No ha sido un escándalo de los que te remueven por dentro. Ha sido una confirmación. Un «ya lo sabía», dicho en silencio. El caso, más allá de los detalles jurídicos, deja un mensaje peligroso: si incluso alguien que forma parte del sistema puede ser castigado por hacer su trabajo con demasiada firmeza, ¿qué nos queda a quienes estamos fuera? ¿Qué protección real existe para quienes no llevamos toga, ni conocemos a nadie, ni formamos parte de ningún engranaje?
La noticia se dio ayer, día 20 de noviembre, cincuenta años después de la muerte de Franco. Y hoy, 21N, se cumplen cincuenta años de monarquía. Medio siglo de una democracia que se presenta como moderna y consolidada, y, sin embargo, sigue arrastrando gestos, formas y silencios que recuerdan demasiado al pasado. No porque vivamos en lo mismo, sino porque hay inercias que resisten más que muchos gobiernos.
No hablo desde un cargo. No hablo como concejala, ni como propietaria de este medio. Hablo como ciudadana. Como alguien que ha querido confiar, que ha intentado creer que las instituciones funcionan, incluso cuando todo a su alrededor dice lo contrario. Pero cada vez que una noticia como esta aparece, se hace más difícil mantener esa confianza sin sentir que una está haciendo un acto de fe.
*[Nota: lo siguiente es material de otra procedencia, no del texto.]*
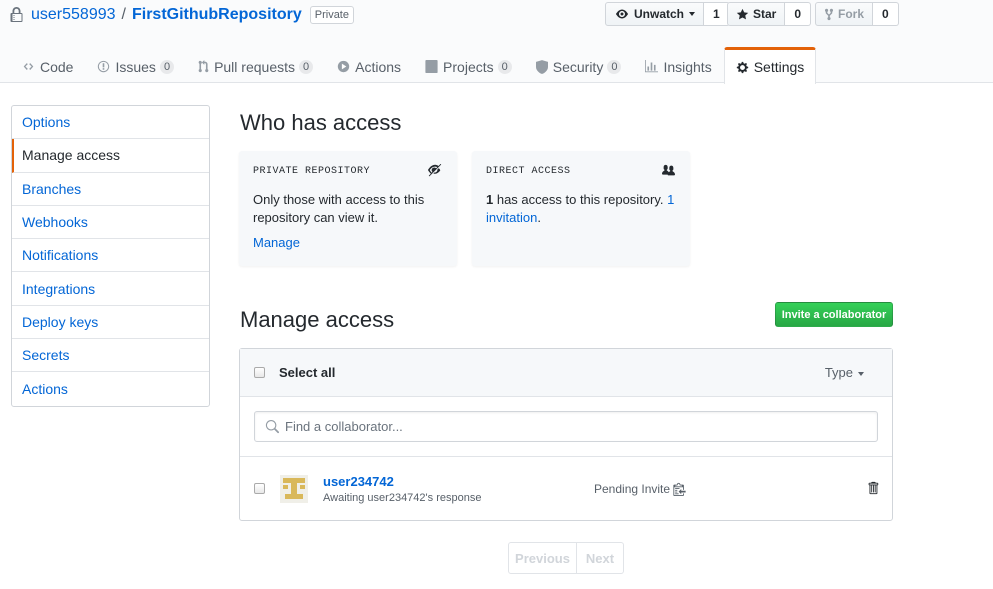 This screenshot has height=589, width=993. I want to click on clipboard-copy-icon, so click(680, 489). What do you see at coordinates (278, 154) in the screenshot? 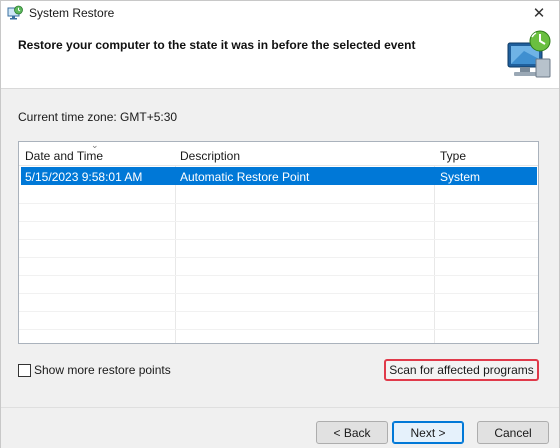
I see `list-header: Date and Time ⌄ Description Type` at bounding box center [278, 154].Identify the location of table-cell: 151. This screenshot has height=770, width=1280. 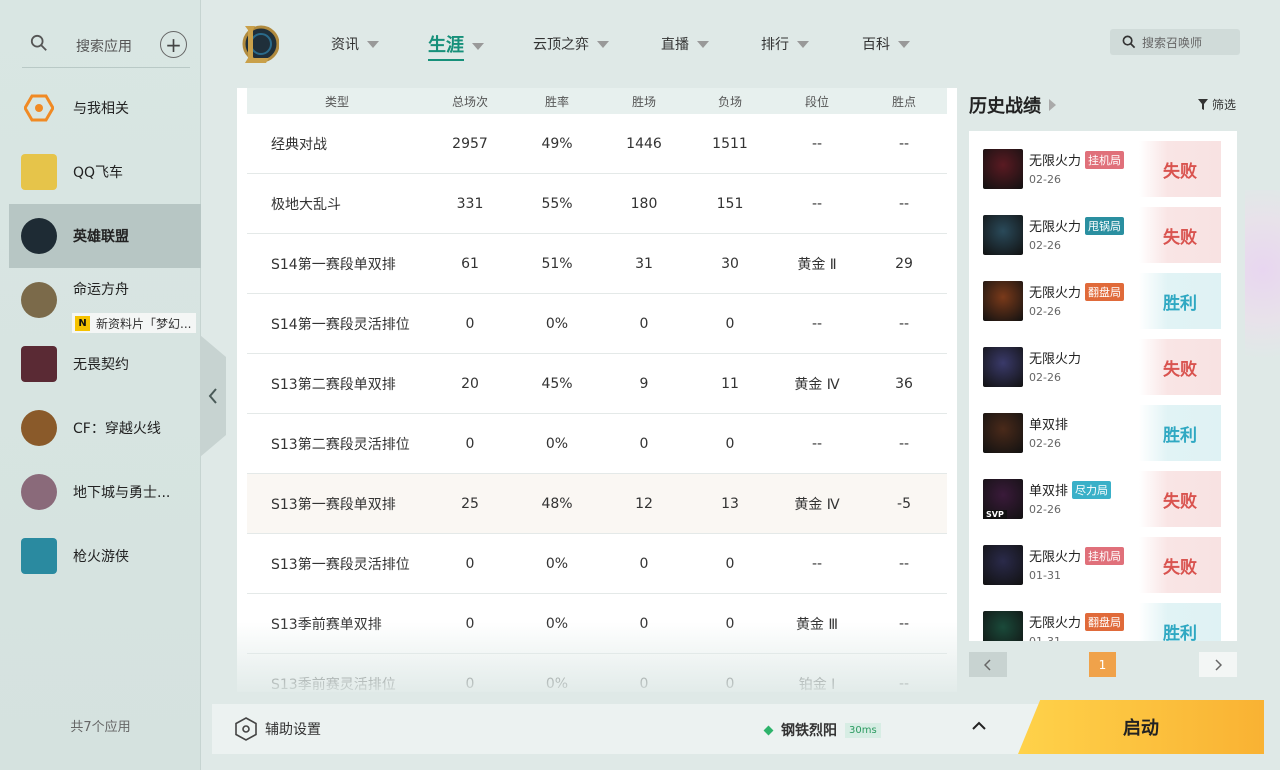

Lo que más duele no es el caso en sí, sino lo que refleja. Ese fondo que ya conocemos: un sistema que se cierra sobre sí mismo, que se protege, que castiga más la incomodidad interna que las injusticias externas. Un sistema que vive hacia dentro, con sus propias lógicas, ritmos y lealtades, como si todo lo demás —la calle, la ciudadanía, la justicia real— quedara fuera de plano.
No hay democracia sin justicia, y no hay justicia sin confianza. Esa es la base. No hace falta que todas seamos juristas para entender lo esencial: que la justicia tiene que parecer justa, además de serlo. Y cuando no lo parece, cuando el mensaje que se transmite es que lo que molesta se aparta y lo que se calla se premia, se rompe algo. Algo que cuesta mucho reparar.
No creo en los discursos del «todo está podrido». Pero tampoco creo en el silencio cómodo de quien finge que todo va bien porque es más fácil no mirar. Lo cierto es que hay un malestar que se va acumulando. Un cansancio profundo con instituciones que deberían protegernos, pero que demasiadas veces se blindan para protegerse entre sí. No hace falta un gran escándalo para que la ciudadanía empiece a desconfiar; bastan los gestos, los matices, los silencios.
Y lo peor es que eso cala. Porque cuando el poder judicial se presenta como un terreno cerrado, donde las decisiones no parecen responder al interés general, sino a equilibrios internos o conveniencias políticas, lo que se erosiona no es solo su legitimidad: es la sensación de que hay justicia para todos. Que no estamos solas. Que el sistema funciona también para quienes no tienen poder.
Una democracia se mide por cómo trata a quien no tiene nada que ofrecer a cambio. A quien no tiene contactos, ni padrinos, ni red. Y lo que este caso pone sobre la mesa, aunque no lo digan abiertamente, es que quien se sale del guion, estorba. Que si molestas, te mueven. Y si eso le pasa a un cargo como el de Fiscal General, ¿qué podemos esperar nosotras?
Yo no estoy pidiendo milagros. Solo quiero instituciones que se respeten a sí mismas lo suficiente como para corregirse desde dentro. Que no necesiten presión externa, ruido mediático o escándalo público para hacer lo que es justo. Y sí, sé que eso lleva tiempo, reformas, valentía. Pero también sé que no se consigue sin decir las cosas claras.
Por eso escribo esto. No para encender nada, ni para alimentar la desconfianza, sino precisamente para que no se normalice. Para que no tengamos que acostumbrarnos a pensar que el sistema es así y punto. Porque no debería serlo. Porque todavía estamos a tiempo de hacerlo mejor. Pero para eso, lo primero es no quedarnos calladas cuando el vaso ya se ha desbordado.